L'enjeu est donc majeur. Mais aujourd'hui, nous partons d'une situation qui est, passez-moi l'expression, un peu comparable à l'âge de la pierre. Pourquoi ? Parce que tous les hôpitaux et tous les médecins ont des dossiers électroniques pour leur pratique, qui ont été développés avec des logiciels différents et qui ne parlent pas forcément entre eux. Pour faire communiquer tous ces différents outils, qui sont très utiles, voire indispensables au travail des médecins, il faut mettre en place ce qu'on appelle l'interopérabilité - un terme un peu barbare qui signifie que ces systèmes d'information parlent entre eux et que n'importe quelle personne qui a des accès au système dans l'intérêt des patients peut le consulter et y ajouter des informations.

La démarche en cours au niveau de la législation fédérale vise à travailler dans le sens de l'interopérabilité.
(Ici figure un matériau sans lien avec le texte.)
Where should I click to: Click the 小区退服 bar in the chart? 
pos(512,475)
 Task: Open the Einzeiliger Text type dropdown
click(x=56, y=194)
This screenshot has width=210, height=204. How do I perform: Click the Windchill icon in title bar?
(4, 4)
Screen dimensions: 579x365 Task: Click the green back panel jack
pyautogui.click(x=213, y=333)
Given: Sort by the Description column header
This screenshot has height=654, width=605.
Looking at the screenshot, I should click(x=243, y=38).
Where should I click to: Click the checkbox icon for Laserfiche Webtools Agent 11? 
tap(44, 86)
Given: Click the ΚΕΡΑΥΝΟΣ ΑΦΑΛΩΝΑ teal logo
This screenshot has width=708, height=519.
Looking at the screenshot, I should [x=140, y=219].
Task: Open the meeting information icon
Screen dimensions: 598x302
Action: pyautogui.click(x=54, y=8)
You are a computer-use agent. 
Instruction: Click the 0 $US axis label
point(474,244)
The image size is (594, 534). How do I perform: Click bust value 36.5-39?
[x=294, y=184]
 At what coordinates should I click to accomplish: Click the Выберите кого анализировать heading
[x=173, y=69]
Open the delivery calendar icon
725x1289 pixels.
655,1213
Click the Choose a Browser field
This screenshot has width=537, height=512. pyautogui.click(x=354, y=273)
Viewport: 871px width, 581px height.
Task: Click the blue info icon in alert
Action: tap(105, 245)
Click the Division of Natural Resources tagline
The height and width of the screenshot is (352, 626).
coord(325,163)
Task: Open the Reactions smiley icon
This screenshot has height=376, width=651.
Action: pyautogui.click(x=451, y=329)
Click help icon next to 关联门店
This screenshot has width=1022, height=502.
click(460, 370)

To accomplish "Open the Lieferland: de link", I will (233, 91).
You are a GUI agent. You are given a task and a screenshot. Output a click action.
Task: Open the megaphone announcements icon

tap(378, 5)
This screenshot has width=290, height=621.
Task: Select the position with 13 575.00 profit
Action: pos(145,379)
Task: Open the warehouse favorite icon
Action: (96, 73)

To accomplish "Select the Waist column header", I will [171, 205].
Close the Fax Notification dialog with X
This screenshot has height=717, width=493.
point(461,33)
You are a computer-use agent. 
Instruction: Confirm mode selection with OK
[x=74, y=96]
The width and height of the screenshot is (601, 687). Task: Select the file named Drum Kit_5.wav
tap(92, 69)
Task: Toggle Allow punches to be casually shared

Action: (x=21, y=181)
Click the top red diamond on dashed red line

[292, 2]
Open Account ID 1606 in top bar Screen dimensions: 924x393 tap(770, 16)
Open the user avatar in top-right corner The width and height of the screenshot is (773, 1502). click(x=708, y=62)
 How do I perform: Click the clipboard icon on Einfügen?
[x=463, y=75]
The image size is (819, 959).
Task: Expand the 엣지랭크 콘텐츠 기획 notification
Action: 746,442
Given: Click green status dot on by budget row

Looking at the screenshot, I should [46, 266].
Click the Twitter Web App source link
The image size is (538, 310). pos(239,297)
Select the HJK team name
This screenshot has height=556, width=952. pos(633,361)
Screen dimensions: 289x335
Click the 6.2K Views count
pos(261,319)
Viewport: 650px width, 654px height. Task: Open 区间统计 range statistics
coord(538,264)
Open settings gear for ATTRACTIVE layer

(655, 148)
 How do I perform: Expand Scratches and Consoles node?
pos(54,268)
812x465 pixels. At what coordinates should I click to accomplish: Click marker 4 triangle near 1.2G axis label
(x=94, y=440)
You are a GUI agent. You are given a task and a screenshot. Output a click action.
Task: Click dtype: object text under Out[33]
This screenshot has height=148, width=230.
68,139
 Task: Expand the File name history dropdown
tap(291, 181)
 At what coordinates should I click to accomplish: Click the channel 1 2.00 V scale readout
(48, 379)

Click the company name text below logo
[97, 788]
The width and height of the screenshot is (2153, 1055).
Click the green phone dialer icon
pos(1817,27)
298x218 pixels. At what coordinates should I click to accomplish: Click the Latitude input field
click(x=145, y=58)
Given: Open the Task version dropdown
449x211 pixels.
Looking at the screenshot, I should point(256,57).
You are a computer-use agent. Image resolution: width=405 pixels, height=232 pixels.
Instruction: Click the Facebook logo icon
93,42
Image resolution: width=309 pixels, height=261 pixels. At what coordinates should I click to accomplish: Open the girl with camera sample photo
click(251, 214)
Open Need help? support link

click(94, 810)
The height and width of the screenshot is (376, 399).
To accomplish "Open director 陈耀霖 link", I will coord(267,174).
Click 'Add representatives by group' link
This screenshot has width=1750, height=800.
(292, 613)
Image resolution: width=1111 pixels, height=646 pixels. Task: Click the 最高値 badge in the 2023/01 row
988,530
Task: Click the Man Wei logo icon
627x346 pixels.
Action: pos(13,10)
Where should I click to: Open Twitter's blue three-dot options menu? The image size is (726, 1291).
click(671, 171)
C'est là tout l'intérêt de cette communauté informatique regroupant différents cantons. Cependant, on part d'une situation très éloignée de l'objectif final.

Il y a bien entendu des problèmes de gouvernance qui ne sont pas du tout évidents, et c'est précisément cet élément des difficultés et des failles relatives à la gouvernance que le SAI avait pointé. Cette motion a été adoptée à l'unanimité au sein de la commission de la santé, et le PLR la soutiendra aujourd'hui. Elle a effectivement pour but, comme cela a été dit par la rapporteure de majorité, non seulement de recevoir de la part du Conseil d'Etat un état des lieux de l'existant sur les différents points que j'ai rappelés, notamment par rapport à l'objectif final, mais également de permettre l'adoption des meilleures stratégies possibles pour poursuivre la mise en place de ce projet dans des délais qui, on l'espère, seront raisonnables, tout en garantissant évidemment une maîtrise de la charge financière pour l'ensemble du projet. Pour toutes ces raisons, je me répète, votons cette motion ! Je vous remercie.

La présidente. Merci, Monsieur le député. Puisqu'il n'y a pas d'autre prise de parole, je lance la procédure de vote.

Mise aux voix, la motion 2986 est adoptée et renvoyée au Conseil d'Etat par 80 oui (unanimité des votants).